[Opening RECORDS FOR THIS EXERCISE section]
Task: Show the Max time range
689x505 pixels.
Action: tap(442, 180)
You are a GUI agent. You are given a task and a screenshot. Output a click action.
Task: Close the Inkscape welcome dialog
[Closing RECORDS FOR THIS EXERCISE section]
## WHAT TO PRODUCE
Please transcribe the material above in full, keeping every character intact.

## OUTPUT FOR THIS EXERCISE
Task: Show the Max time range
689x505 pixels.
Action: tap(442, 180)
You are a GUI agent. You are given a task and a screenshot. Output a click action.
Task: Close the Inkscape welcome dialog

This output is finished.